> Stored items:
------------------------------------------------

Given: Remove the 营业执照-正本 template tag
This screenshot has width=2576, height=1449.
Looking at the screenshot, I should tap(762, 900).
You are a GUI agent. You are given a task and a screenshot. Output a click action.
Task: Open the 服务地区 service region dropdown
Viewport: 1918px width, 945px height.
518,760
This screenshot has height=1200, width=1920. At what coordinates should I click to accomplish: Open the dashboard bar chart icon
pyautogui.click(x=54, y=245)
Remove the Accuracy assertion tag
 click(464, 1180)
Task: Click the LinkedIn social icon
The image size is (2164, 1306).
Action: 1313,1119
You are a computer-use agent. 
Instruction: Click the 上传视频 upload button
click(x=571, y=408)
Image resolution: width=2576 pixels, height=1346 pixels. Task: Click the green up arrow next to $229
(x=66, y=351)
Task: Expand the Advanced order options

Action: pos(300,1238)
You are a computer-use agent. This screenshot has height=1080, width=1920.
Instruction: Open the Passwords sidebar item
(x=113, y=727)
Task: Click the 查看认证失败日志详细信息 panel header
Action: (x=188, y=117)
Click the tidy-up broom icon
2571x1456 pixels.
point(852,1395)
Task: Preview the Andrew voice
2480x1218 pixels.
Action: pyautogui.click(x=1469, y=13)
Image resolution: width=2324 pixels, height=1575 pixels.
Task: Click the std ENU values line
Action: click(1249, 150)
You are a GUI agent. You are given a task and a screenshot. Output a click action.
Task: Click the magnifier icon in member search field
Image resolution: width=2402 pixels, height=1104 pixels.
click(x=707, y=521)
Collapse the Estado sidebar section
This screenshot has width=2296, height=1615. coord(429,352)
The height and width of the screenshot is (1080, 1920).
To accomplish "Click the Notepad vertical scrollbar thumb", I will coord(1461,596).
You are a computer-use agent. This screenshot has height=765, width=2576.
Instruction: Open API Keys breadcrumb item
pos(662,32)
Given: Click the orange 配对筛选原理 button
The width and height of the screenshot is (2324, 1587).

------------------------------------------------

> Assignment: Set down the entries again, exactly as they stand above.

> Written response:
Given: Remove the 营业执照-正本 template tag
This screenshot has width=2576, height=1449.
Looking at the screenshot, I should tap(762, 900).
You are a GUI agent. You are given a task and a screenshot. Output a click action.
Task: Open the 服务地区 service region dropdown
Viewport: 1918px width, 945px height.
518,760
This screenshot has height=1200, width=1920. At what coordinates should I click to accomplish: Open the dashboard bar chart icon
pyautogui.click(x=54, y=245)
Remove the Accuracy assertion tag
 click(464, 1180)
Task: Click the LinkedIn social icon
The image size is (2164, 1306).
Action: 1313,1119
You are a computer-use agent. 
Instruction: Click the 上传视频 upload button
click(x=571, y=408)
Image resolution: width=2576 pixels, height=1346 pixels. Task: Click the green up arrow next to $229
(x=66, y=351)
Task: Expand the Advanced order options

Action: pos(300,1238)
You are a computer-use agent. This screenshot has height=1080, width=1920.
Instruction: Open the Passwords sidebar item
(x=113, y=727)
Task: Click the 查看认证失败日志详细信息 panel header
Action: (x=188, y=117)
Click the tidy-up broom icon
2571x1456 pixels.
point(852,1395)
Task: Preview the Andrew voice
2480x1218 pixels.
Action: pyautogui.click(x=1469, y=13)
Image resolution: width=2324 pixels, height=1575 pixels.
Task: Click the std ENU values line
Action: click(1249, 150)
You are a GUI agent. You are given a task and a screenshot. Output a click action.
Task: Click the magnifier icon in member search field
Image resolution: width=2402 pixels, height=1104 pixels.
click(x=707, y=521)
Collapse the Estado sidebar section
This screenshot has width=2296, height=1615. coord(429,352)
The height and width of the screenshot is (1080, 1920).
To accomplish "Click the Notepad vertical scrollbar thumb", I will coord(1461,596).
You are a computer-use agent. This screenshot has height=765, width=2576.
Instruction: Open API Keys breadcrumb item
pos(662,32)
Given: Click the orange 配对筛选原理 button
The width and height of the screenshot is (2324, 1587).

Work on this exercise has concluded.